El gentío agolpado a la orilla del lago ya no tenía motivos para seguir allí. La noticia había corrido como la pólvora, más rauda que lo que hubiera deseado lord d’Aubigny.
—El asesino… —comentaban.
—¿Lo han cogido?
—Le han dado muerte…
Los músicos habían desembarcado. Los operarios se habían lanzado al rescate de los barcos una vez estos habían acabado de vomitar todo el fuego pirotécnico que almacenaban, y se afanaban en reunidos y amarrarlos, destrozados y ennegrecidos como estaban. En medio del lago, las galeras incendiadas no terminaban de zozobrar y despedían volutas de humo que se elevaban en el cielo azul. Más allá, en el campamento donde se hacinaban las fieras, refulgían bajo el sol las picas de los soldados y se oía el griterío de una muchedumbre exaltada, atemperada a ratos por las secas voces de mando que impartían los oficiales. Corrieron más noticias, que sir George se apresuró a recoger y llevar junto con su sobrina a la Reina madre, que se había guarecido junto con las damas de su séquito bajo una carpa de lona dorada. Ya se afanaban los operarios en cortar, levantar, pintar y reparar los ultrajes provocados por el incendio. No les incumbía decidir cuándo el Rey vendría a tomar asiento para contemplar la flotilla de barcos vacíos. La reina Regente, instalada en los mullidos cojines del sitial, observó a sir George Douglas.
—¿Y bien?
—Mi sobrino arrinconó al asesino mas desafortunadamente se vio impelido a darle muerte. —Douglas marcó una breve pausa—. Se vio también obligado a arrestar a Francis Crawford de Lymond, con gran alarma de los amigos de este. Piensan sin razón que su vida corre peligro.
—Quien piense que la vida del señor Crawford corre peligro es un estúpido —intervino lady Lennox.
—También he oído decir —añadió sir George en un tono prudente— que existe un testimonio que podría implicar, dado el caso, a mi sobrino político, d’Aubigny, en estos atentados cometidos contra la hija de Su Majestad. De ser fundadas esas acusaciones, la inocencia del señor Crawford quedaría probada, y obviamente su vida podría en efecto correr peligro. En todo caso, es al Rey a quien incumbe resolver sobre este asunto.

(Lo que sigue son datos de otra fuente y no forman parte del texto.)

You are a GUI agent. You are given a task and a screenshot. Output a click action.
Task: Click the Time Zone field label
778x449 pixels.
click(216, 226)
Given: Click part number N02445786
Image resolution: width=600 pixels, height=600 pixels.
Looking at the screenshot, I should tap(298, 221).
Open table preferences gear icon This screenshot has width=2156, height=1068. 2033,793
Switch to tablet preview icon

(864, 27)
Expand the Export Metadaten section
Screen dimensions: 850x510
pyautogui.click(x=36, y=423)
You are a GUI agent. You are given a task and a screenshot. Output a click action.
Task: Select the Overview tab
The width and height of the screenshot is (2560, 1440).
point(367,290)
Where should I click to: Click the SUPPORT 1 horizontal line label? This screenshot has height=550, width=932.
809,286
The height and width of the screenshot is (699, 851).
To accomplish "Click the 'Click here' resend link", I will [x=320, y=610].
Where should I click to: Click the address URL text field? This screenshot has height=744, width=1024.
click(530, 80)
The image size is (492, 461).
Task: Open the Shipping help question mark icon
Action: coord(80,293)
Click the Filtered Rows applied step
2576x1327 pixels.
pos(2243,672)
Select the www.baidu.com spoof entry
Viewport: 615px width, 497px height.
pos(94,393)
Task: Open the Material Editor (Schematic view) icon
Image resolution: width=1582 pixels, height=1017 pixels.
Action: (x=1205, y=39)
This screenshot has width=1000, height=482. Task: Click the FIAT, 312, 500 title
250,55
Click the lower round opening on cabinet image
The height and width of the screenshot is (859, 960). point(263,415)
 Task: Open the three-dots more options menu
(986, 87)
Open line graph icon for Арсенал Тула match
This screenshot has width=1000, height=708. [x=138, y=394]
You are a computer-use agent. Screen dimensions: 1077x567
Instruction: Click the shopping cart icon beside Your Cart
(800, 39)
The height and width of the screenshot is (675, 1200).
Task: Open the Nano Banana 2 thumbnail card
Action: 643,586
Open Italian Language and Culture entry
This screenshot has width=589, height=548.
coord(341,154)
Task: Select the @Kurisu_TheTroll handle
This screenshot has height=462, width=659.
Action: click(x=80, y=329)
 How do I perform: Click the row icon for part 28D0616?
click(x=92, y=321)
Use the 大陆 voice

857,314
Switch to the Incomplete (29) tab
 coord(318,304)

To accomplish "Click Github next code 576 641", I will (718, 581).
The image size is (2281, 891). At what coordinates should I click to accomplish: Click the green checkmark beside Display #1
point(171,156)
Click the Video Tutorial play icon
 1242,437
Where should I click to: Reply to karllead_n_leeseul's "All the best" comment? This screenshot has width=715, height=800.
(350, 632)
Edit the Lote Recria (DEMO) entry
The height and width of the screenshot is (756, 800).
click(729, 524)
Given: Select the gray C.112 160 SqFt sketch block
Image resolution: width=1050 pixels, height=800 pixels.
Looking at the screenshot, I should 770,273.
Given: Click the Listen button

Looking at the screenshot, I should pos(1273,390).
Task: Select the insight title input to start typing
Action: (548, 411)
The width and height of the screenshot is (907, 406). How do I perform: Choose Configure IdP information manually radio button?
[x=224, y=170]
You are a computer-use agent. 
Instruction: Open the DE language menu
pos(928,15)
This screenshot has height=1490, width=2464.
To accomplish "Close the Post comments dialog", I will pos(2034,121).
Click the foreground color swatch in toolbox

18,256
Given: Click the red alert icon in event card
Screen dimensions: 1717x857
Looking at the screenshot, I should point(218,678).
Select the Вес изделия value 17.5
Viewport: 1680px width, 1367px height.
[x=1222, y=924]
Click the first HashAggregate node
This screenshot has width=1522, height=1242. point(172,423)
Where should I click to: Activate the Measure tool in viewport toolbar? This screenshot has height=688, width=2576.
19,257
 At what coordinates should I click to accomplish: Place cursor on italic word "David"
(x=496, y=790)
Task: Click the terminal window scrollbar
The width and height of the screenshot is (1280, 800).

Aquellas palabras constituían una clara indirecta hacia lady Lennox, por lo que fue ella quien respondió, mientras que la Regente, entendiéndolo, esperó su momento.
—El Rey está ocupado en otras cosas. Hemos de intervenir sin más demora —dijo lady Lennox.
—¿Pero quién podrá darle órdenes a Su Excelencia d’Aubigny? —contestó entonces la Reina madre, mirándose las manos—. Yo no tengo autoridad sobre ese hombre.
—Su hermano sí —contestó sir George.
Se hizo un largo silencio. Sir George pellizcó cariñosamente a lady Lennox en el brazo.
—Querida sobrina, sé el tesón que habéis empleado en combatir la certeza que tiene lord Warwick de que el Protector Somerset goza de vuestra entera confianza. Sabe de vuestro afecto por María Tudor y del leal amor que profesáis a vuestra Iglesia. Desde que Robin Stewart empezara a hablar en Londres sobre todo este asunto de la conspiración, Warwick debe de estar preguntándose, de manera infundada ciertamente, pero seguro que ha estado preguntándose si vuestro Matthew puede haber tenido parte en la conjura… Resultaría de lo más inconveniente que en un momento como este en el que la amistad entre Francia e Inglaterra está a punto de sellarse en el banquete que se avecina, en el mismo día en que la embajada inglesa pretende solicitar la mano de María… ¿o se trata de la mano de Isabelle?, que en ese día precisamente se descubra que d’Aubigny ha intentado perpetrar un asesinato… y que vuestro esposo está implicado.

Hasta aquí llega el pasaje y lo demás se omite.